(Click-target data)
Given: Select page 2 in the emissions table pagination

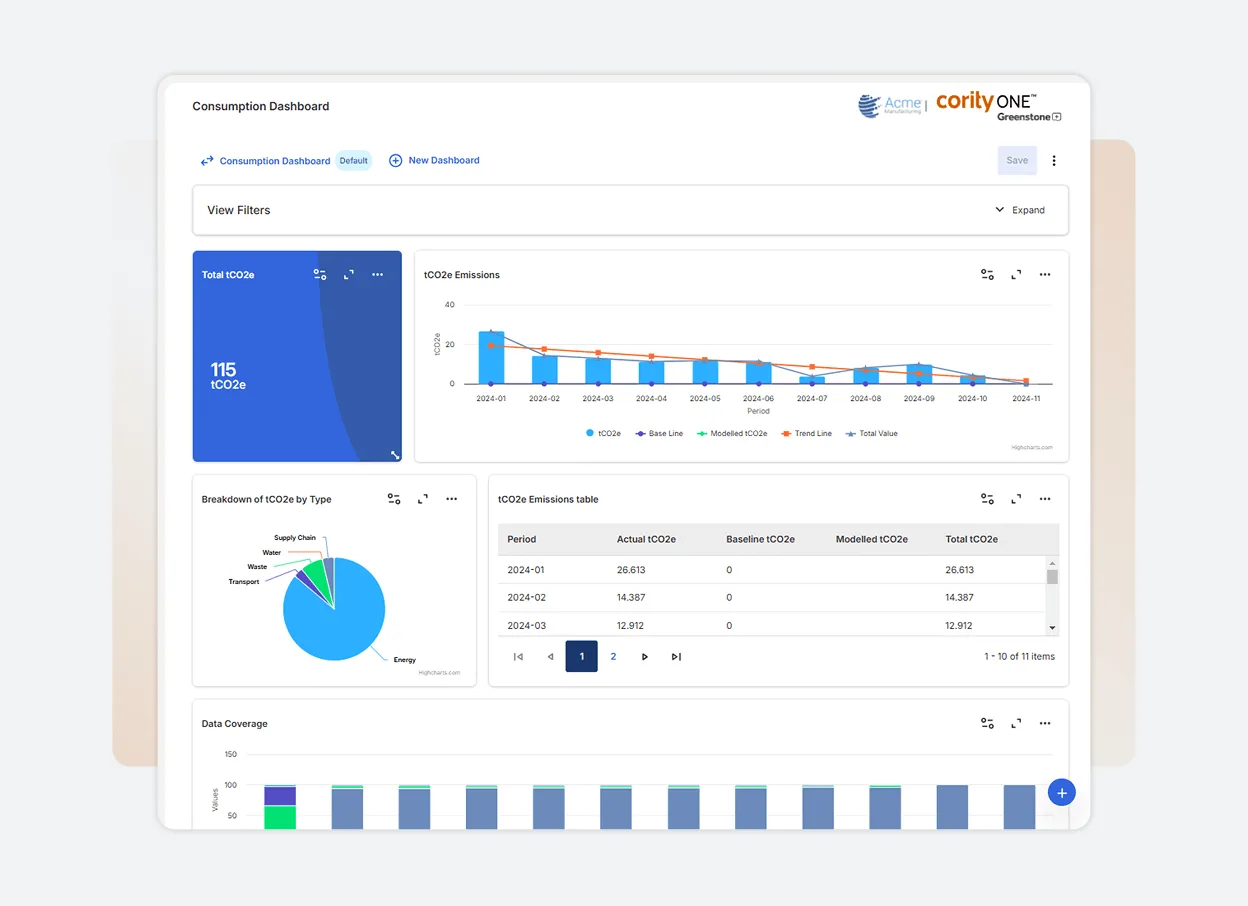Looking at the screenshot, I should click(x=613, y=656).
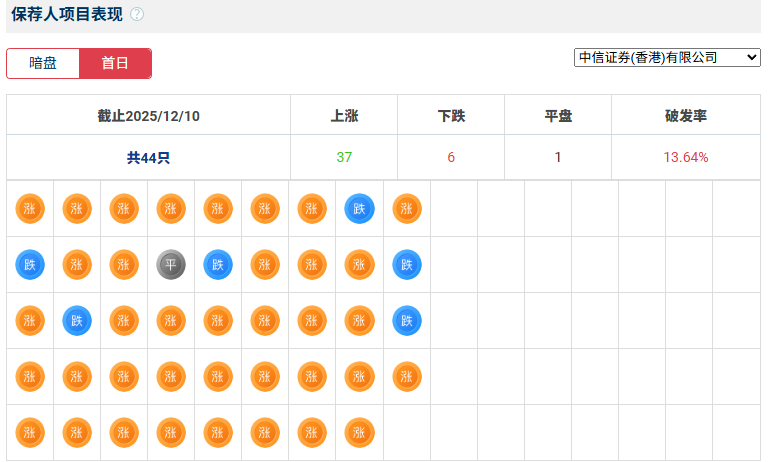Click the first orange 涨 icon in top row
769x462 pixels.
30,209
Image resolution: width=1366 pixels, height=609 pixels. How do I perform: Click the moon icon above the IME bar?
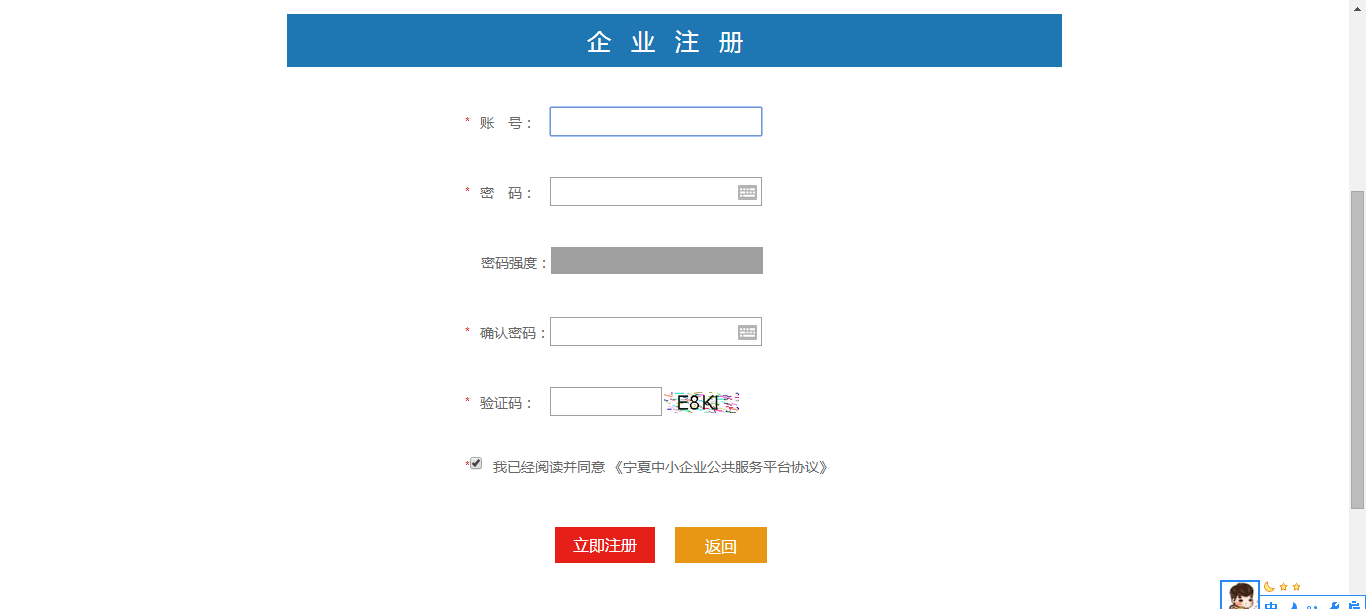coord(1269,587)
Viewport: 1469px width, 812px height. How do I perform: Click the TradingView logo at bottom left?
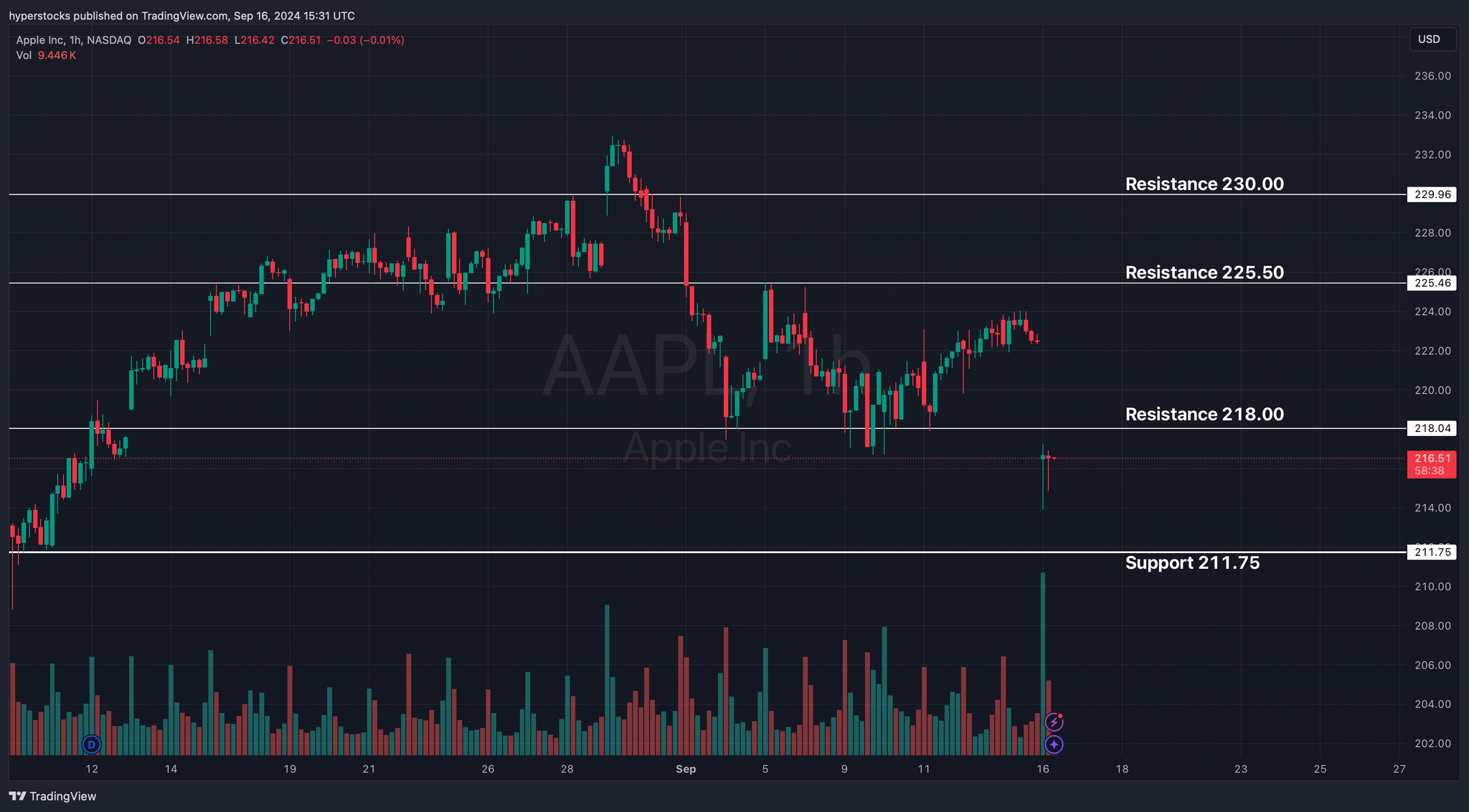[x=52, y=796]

BRIEF
Please reproduce these lines word for word, leaving out the pictures.

ANSWER TO THE EXERCISE
Given: Select page 2 in the emissions table pagination

Looking at the screenshot, I should click(x=613, y=656).
Click the first orange 涨 icon in top row
769x462 pixels.
30,209
Image resolution: width=1366 pixels, height=609 pixels. How do I perform: Click the moon icon above the IME bar?
coord(1269,587)
Viewport: 1469px width, 812px height. How do I perform: Click the TradingView logo at bottom left?
[x=52, y=796]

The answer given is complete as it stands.